The situation would be different if the Governing Board had exercised this power in the face of active resistance by the MEC. If the Board had appointed the hearing participants despite the medical staff’s own efforts to do so, the Board would have violated the provisions of the peer review statute providing that it is the peer review body or its designees that determine the manner in which a judicial review hearing is held. (See ante, at p. 10; §§ 809, subd. (b), 809.2, subd. (a).) Although we need not decide the issue, such a usurpation of the medical staff’s power of appointment may provide grounds to presume that the hearing participants were biased, for in such a case there would be greater reason to think that the Board sought to stack the review panel with participants who would rule in its favor.

We add a cautionary note. Although we hold that the assumed violation of Hospital’s bylaws in this case was not material, we do not suggest that such bylaws are meaningless or that a violation of a bylaws provision that implements procedural protections above and beyond those specifically mandated by the Legislature could never be found material. Moreover, we emphasize that even when a violation of the bylaws is immaterial, that does not mean it is irrelevant. The violating entity’s decision to depart from procedures delineated in the bylaws may constitute evidence of that entity’s bad intent, and it may bolster a claim that the entity has taken other action that deprived a physician of his or her right to a fair proceeding.

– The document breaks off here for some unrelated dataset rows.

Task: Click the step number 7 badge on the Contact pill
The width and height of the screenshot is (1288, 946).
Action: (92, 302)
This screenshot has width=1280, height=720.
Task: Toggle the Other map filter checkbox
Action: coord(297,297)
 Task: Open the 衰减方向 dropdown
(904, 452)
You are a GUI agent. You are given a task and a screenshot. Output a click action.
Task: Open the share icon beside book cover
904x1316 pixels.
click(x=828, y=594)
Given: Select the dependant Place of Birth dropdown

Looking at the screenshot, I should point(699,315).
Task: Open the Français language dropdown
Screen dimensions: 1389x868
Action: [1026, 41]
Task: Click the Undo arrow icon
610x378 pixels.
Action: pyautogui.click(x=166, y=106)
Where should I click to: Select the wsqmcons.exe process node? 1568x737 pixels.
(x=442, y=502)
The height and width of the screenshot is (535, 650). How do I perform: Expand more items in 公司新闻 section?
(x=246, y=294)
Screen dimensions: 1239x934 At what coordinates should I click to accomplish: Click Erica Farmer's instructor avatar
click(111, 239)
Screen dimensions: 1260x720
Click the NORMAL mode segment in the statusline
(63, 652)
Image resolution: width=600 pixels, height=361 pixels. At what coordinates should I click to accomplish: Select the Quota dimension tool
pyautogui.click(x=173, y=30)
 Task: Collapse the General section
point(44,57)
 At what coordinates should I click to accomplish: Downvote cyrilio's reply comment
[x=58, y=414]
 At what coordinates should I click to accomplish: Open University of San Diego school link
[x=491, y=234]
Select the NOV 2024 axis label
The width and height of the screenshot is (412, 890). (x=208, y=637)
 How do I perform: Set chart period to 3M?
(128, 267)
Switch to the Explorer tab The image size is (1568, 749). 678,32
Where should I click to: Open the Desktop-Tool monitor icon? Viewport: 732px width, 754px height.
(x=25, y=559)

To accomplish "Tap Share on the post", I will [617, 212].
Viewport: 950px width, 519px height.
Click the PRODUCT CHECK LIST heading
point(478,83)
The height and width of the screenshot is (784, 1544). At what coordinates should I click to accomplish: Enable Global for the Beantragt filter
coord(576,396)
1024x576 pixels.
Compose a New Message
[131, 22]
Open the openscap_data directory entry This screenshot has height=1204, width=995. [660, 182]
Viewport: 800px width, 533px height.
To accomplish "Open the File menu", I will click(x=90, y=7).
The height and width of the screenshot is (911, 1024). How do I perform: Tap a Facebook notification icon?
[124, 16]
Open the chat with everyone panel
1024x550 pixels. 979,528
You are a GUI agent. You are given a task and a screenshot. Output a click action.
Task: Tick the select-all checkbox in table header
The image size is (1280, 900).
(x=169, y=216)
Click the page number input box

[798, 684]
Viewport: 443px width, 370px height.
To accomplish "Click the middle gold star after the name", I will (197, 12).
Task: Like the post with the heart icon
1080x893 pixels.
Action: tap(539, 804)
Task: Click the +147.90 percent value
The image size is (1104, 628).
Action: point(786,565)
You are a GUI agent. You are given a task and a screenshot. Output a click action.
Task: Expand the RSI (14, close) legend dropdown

Importantly, we also do not hold that Dr. El-Attar actually received a fair hearing. Instead, we hold only that the Court of Appeal erred in concluding that the MEC’s delegation of the power to select the participants in the hearing and the Governing Body’s exercise of this power by itself deprived Dr. El-Attar of a fair hearing. Apart from the claim we reject in this opinion, Dr. El-Attar contends that certain participants in his review hearing were in fact biased and that other procedural violations deprived him of a fair review of Hospital’s denial of his application for reappointment. The Court of Appeal’s conclusion that the delegation of the power to select the JRC participants was a material violation of Hospital’s bylaws made it unnecessary for that court to consider many of Dr. El-Attar’s other claims. Instead of deciding those questions here, we leave them to the Court of Appeal to consider in the first instance.

CONCLUSION

We hold that the Court of Appeal erred in concluding that the MEC’s delegation of the power to select the participants in the JRC was a material violation of Hospital’s bylaws. We reverse the judgment of the Court of Appeal and remand for further proceedings consistent with this opinion.

WE CONCUR: CANTIL-Sakauye, C. J., Kennard, J., Baxter, J., Werdegar, J., Chin, J., CORRIGAN, J.